I sat up. I could still taste food in my mouth, but it tasted of dirt, and the memory of my dream was strong. “How?”

“Killed in the parking lot of the Old Moose Lodge. It sounds like he had an eventful final day. He was busy, right up to the end. Mason Dubus was shot dead yesterday with a ten-millimeter bullet. We’re still waiting on a ballistics match, but it’s not like people get shot here every day, and not usually with a ten. Couple of hours ago, a Somerset County sheriff ’s deputy found two bodies on a side road just out of Bingham. Russians, it looks like. Then they got a call from a woman who found her father locked in his basement a couple of miles north of the scene. Seems the old guy was a vet—the animal kind, not the war kind—and a man matching Merrick’s description forced him to treat a gunshot wound and give him directions to Dubus’s house before locking him up. From what the vet said, the wound was pretty serious, but he sewed it and strapped it as best he could. It looks like Merrick continued northwest, killed Dubus, then had to stop at the lodge. He was bleeding badly by then. According to witnesses, he sat in a corner, drank some whiskey, talked to himself, then headed outside. They were waiting for him there.”

“How many?”

“Two, both wearing bird masks. Ring any bells? They beat him to death, or near enough to it. I guess they thought the job was done when they left him.”

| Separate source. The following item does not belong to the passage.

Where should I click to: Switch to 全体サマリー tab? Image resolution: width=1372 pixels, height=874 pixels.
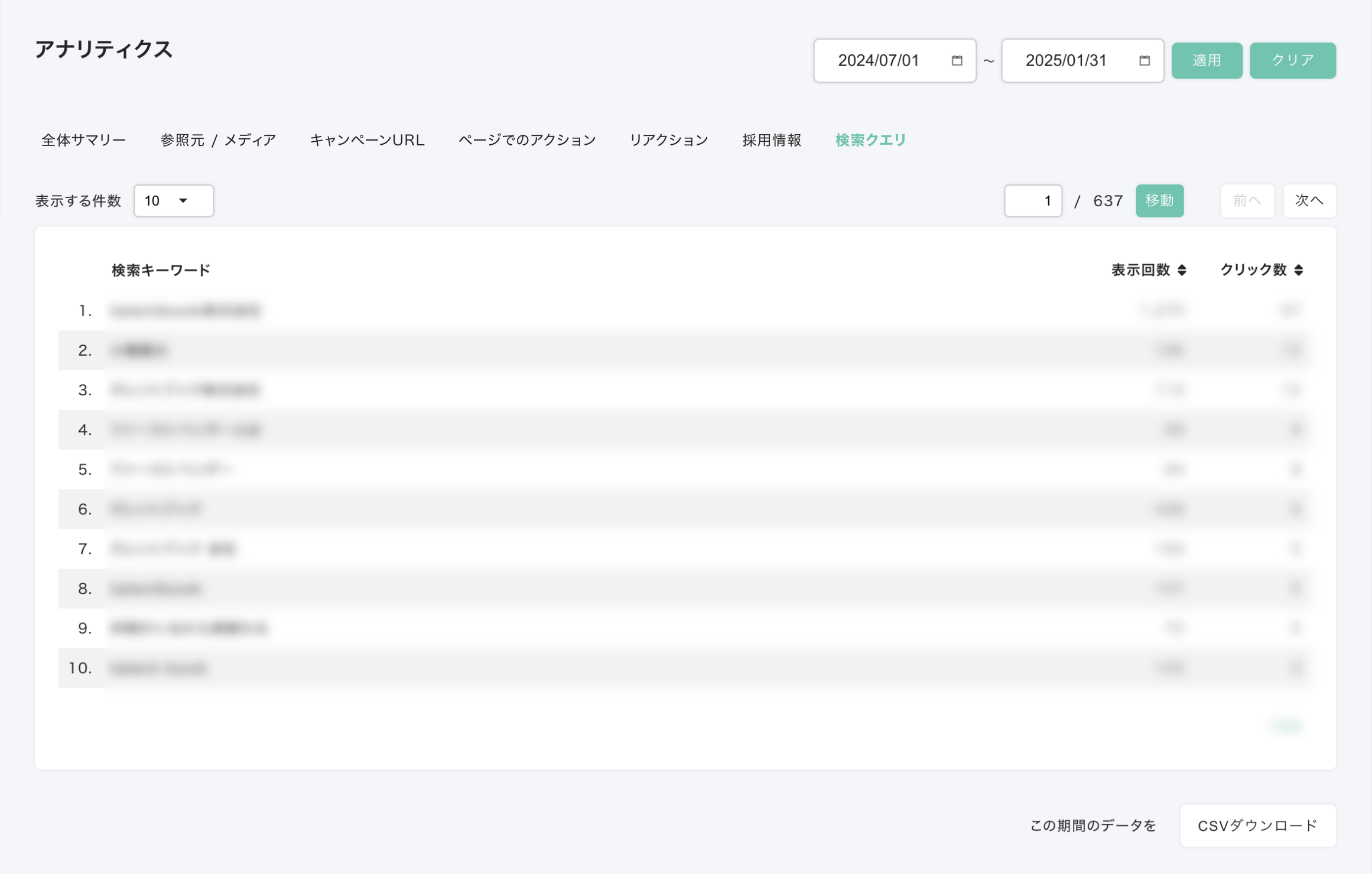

“How long did he survive?”

“Long enough to take your gun from under the driver’s seat and shoot one of his attackers. I’m going on what I’ve been told, but the cops at the scene can’t figure out how he managed it. They broke just about every bone in his body. He must have wanted to kill this guy real bad. He got him with one in the left ankle, then one in the head. His pal tried to drag him away, but he got the dead guy’s foot caught in a drain, so he had to leave him.”

“Did the vic have a name?”

“I’m sure he did, but he wasn’t carrying a wallet. That, or his friend removed it before he left to try to cover his tracks. You want, maybe I can make some calls and arrange for you to take a look at him. He’s down in Augusta now. ME’s due to conduct an autopsy in the morning. How you liking Jackman? I never took you for the hunting kind. Not animals, anyhow.”

He stopped talking, then repeated the name of the town. “Jackman,” he said, thoughtfully. “The Old Moose Lodge is kind of on the way to Jackman, I guess.”

“I guess,” I echoed him.

“And Jackman’s pretty close to Gilead, and Mason Dubus was the big dog when Gilead was open for business.”

“That’s about it,” I said neutrally. I didn’t know if O’Rourke was aware of Merrick’s act of vandalism at Harmon’s house, and I was sure he didn’t know about Andy Kellog’s pictures. I didn’t want the cops up here dancing all over the site, not yet. I wanted to break Caswell for myself. I now felt that I owed it to Frank Merrick.